Domingo, 17 de abril de 2011

Arduo día para “Horridoauto” ya que decidimos ir a Cerro Perales siguiendo el camino que lleva a la antena que hay en la cima (1.100 metros); pero sólo pudimos llegar hasta los 500 metros de altitud y desde allí comenzar la caminata.
Durante el asceso fuimos notando las diferentes formas que crecen a medida que se gana altura. Primero Copiapoa cinerea ssp. cinerea, desde la base hasta los 700 metros domina el ambiente formándo grandes cojines que tienen una fuerte espinación, especialmente en las laderas que enfrentan el constante viento que proviene desde el oceáno Pacífico.
También crecen Eulychnia taltalensis, Echinopsis (Trichocereus) deserticola y Eriosyce taltalensis.

Entre los 700 y 800 metros se pueden encontrar los primeros individuos que tienen una lanosidad apical de color naranjo, las que corresponden a Copiapoa cinerea ssp. haseltoniana.
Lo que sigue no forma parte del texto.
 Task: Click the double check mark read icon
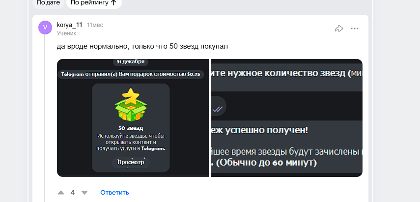pyautogui.click(x=218, y=109)
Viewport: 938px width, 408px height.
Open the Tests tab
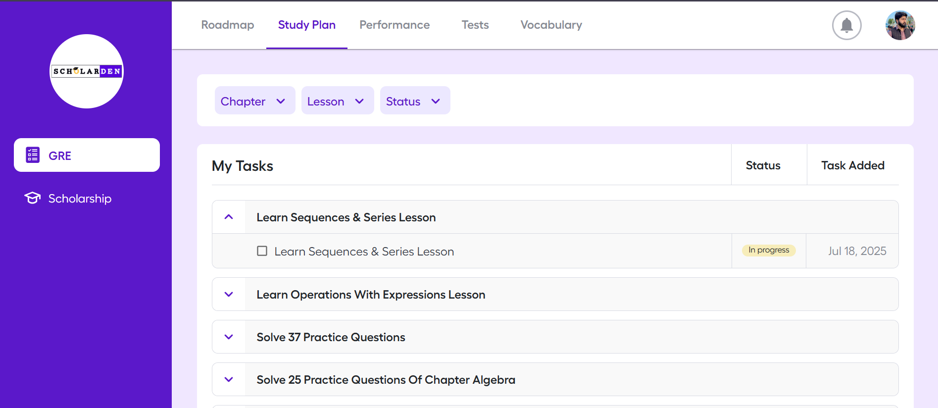click(x=475, y=25)
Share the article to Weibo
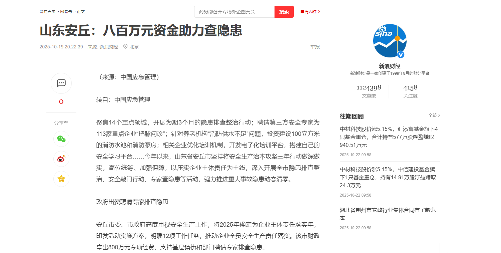This screenshot has width=501, height=253. (x=61, y=159)
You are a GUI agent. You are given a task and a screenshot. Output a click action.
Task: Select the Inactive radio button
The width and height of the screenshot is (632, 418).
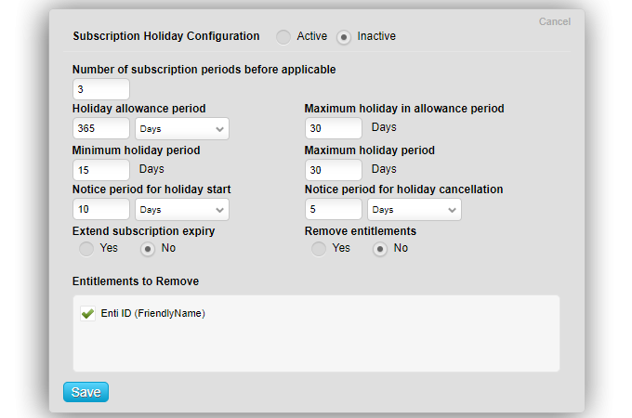pyautogui.click(x=344, y=37)
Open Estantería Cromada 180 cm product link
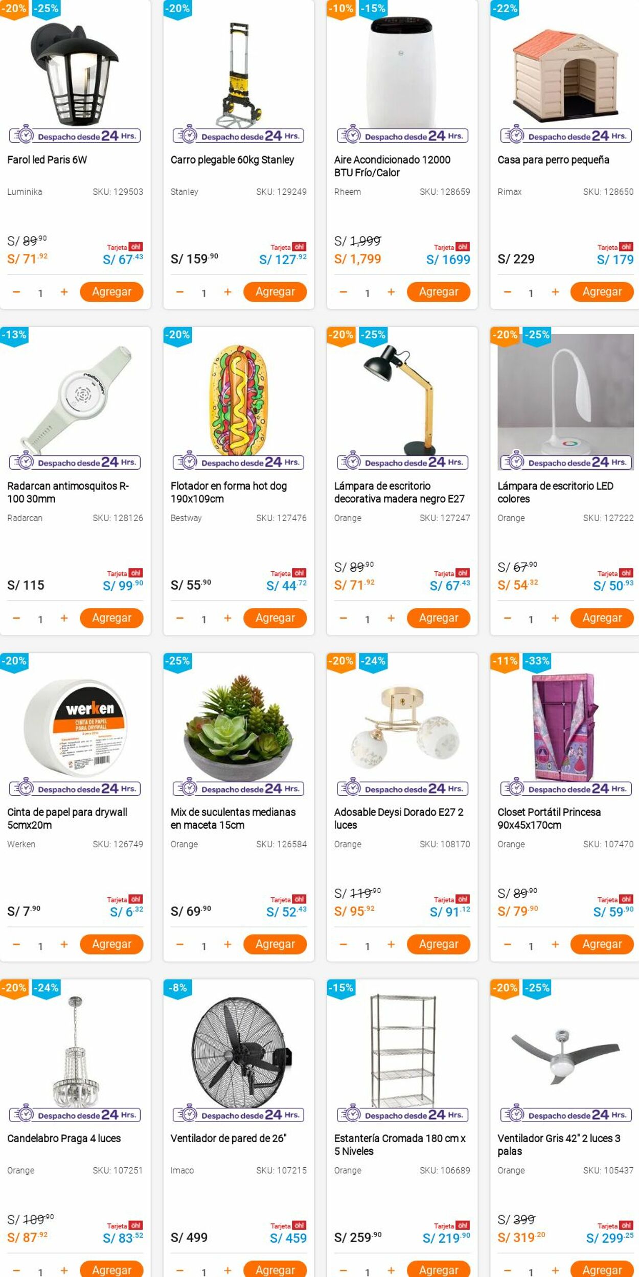Screen dimensions: 639x1277 (x=400, y=1144)
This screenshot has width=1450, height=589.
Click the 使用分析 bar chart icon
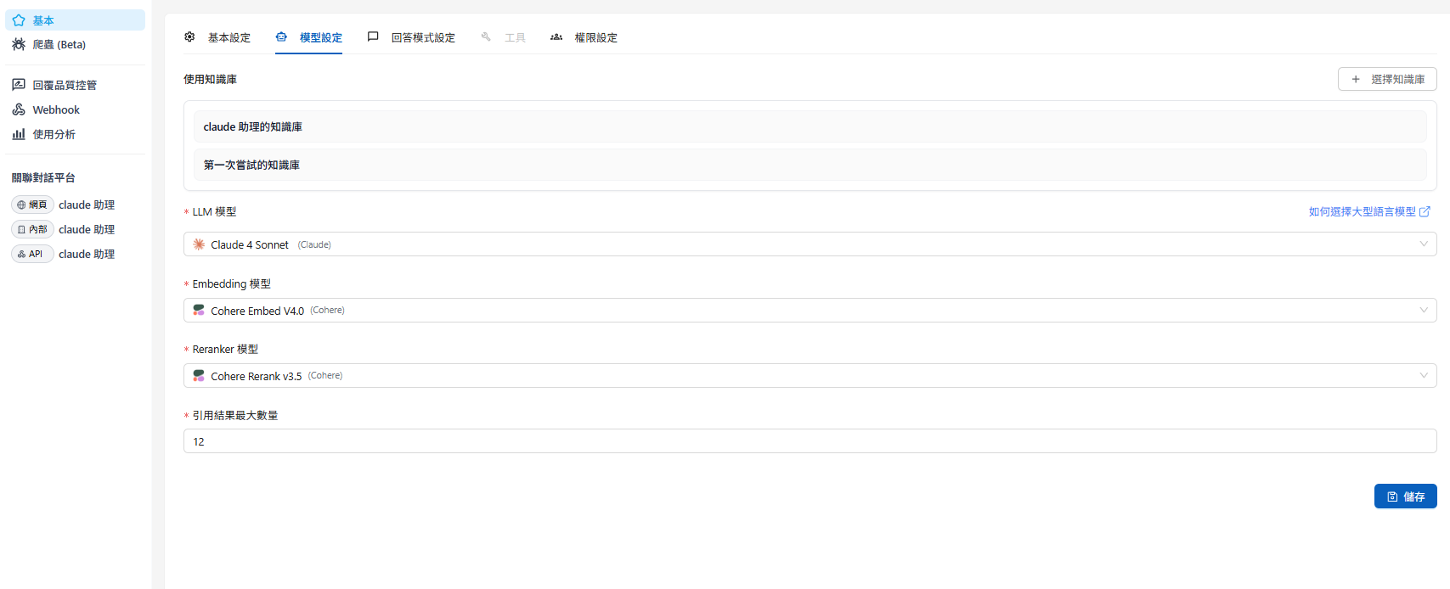pos(19,134)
A mayor altura casi la totalidad de las plantas son ssp. haseltoniana; algunas de las cuales tienen extremadas diferencias: unas casi sin espinas y otras con espinas oscuras muy fuertes, las que antiguamente Ritter llamó Copiapoa tenebrosa.
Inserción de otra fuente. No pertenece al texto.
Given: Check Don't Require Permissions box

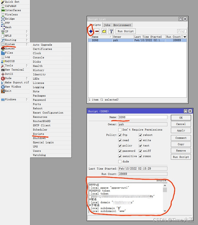Looking at the screenshot, I should (120, 130).
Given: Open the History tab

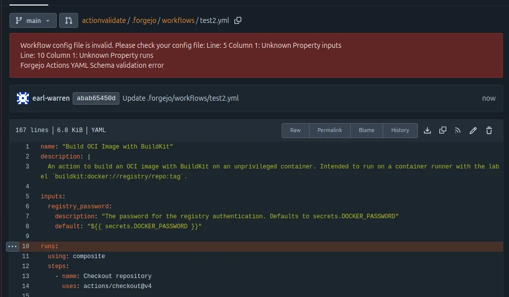Looking at the screenshot, I should click(x=400, y=130).
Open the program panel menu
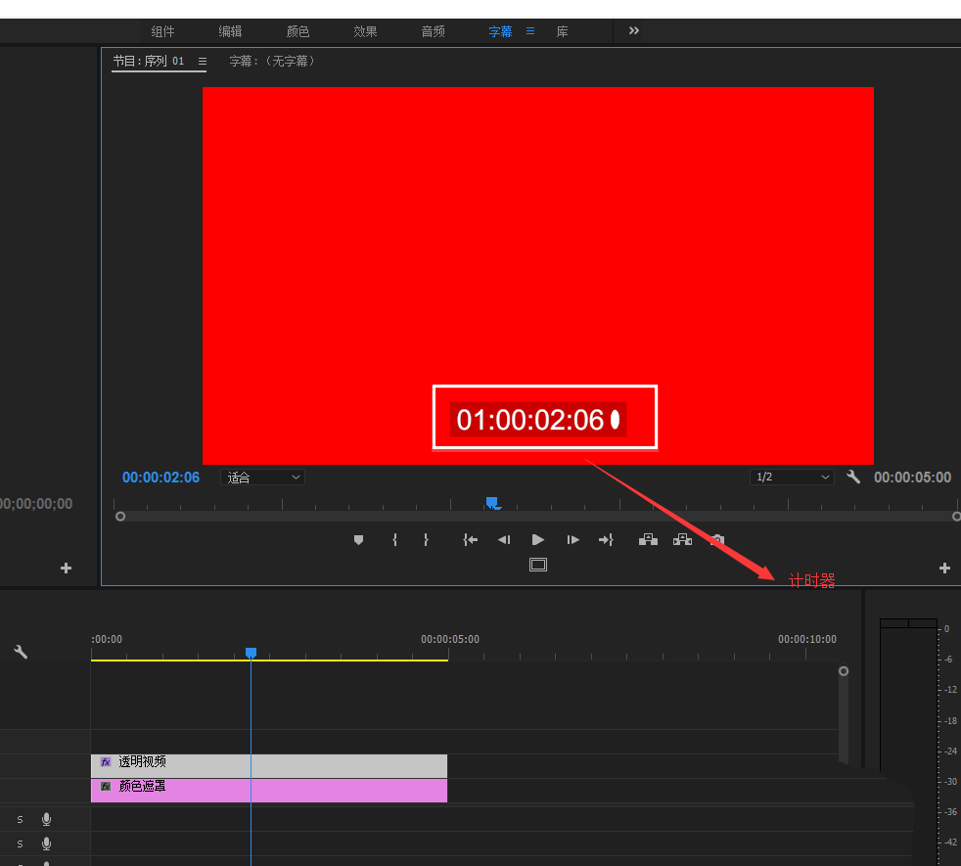Viewport: 961px width, 866px height. [x=202, y=61]
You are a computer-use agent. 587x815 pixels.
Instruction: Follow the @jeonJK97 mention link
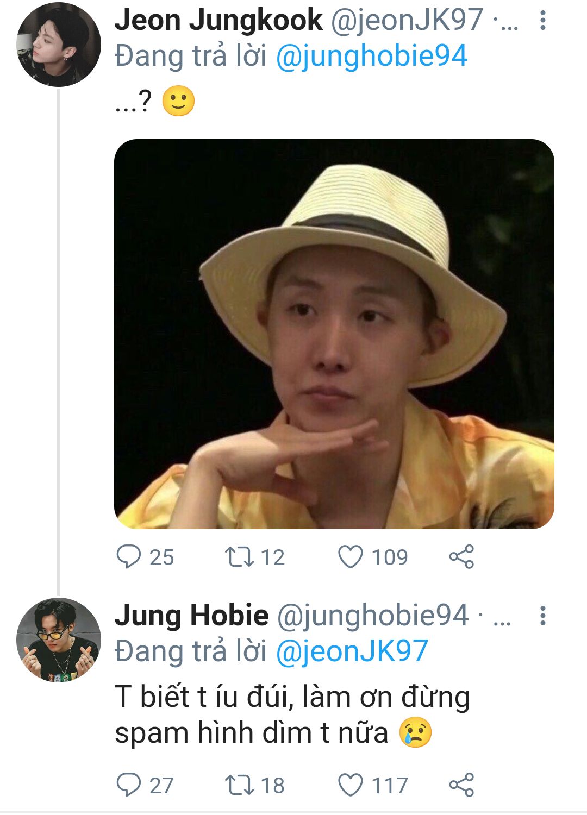tap(352, 651)
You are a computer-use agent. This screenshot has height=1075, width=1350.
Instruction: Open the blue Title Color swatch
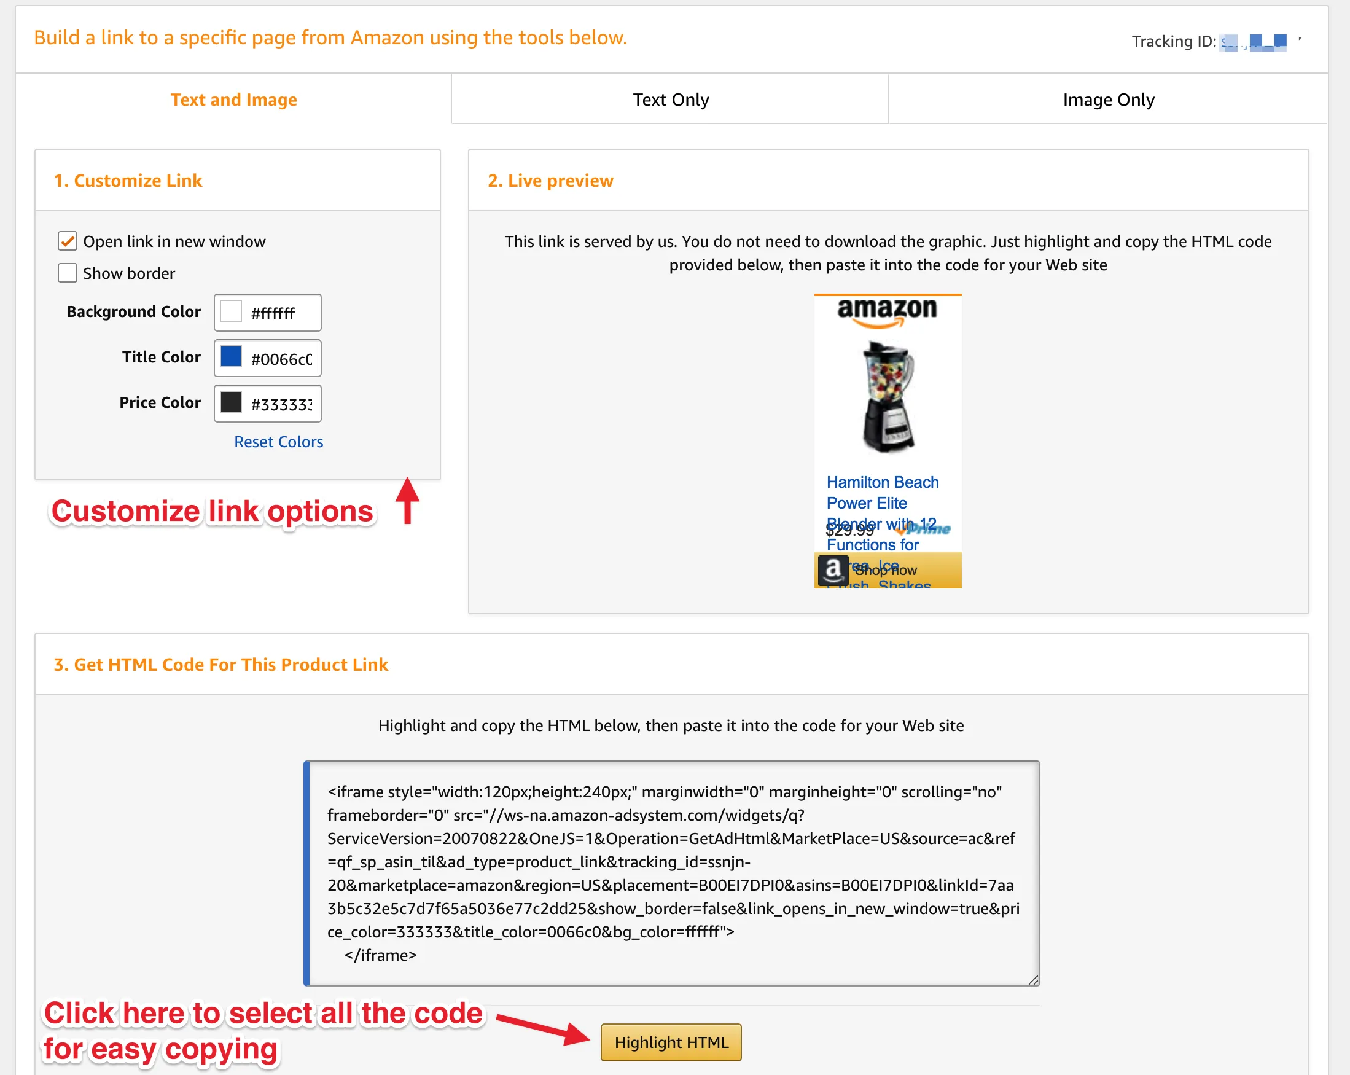pos(231,357)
Finalmente la caminata se volvió muy extrema y ya comenzaba a oscurecer, por lo que no llegamos a la cima. De todas formas disfrutamos de un rico momento recargando energías para comenzar el descenso. Al retornar, golpeamos muy fuerte el fondo de “Horridoauto” y comenzó un ruido algo extraño en la tracción… Lo que nos hizo despedimos de Taltal y decidir retornar hacia el Sur, conduciendo hasta llegar a una despejada zona del Desierto de Atacama, al sur de Cifuncho. Luego terminamos en las cercanias de Guanillos, acampando y disfrutando de una silenciosa noche, siempre rodeados de Copiapoas y bajo una maravillosa Luna llena.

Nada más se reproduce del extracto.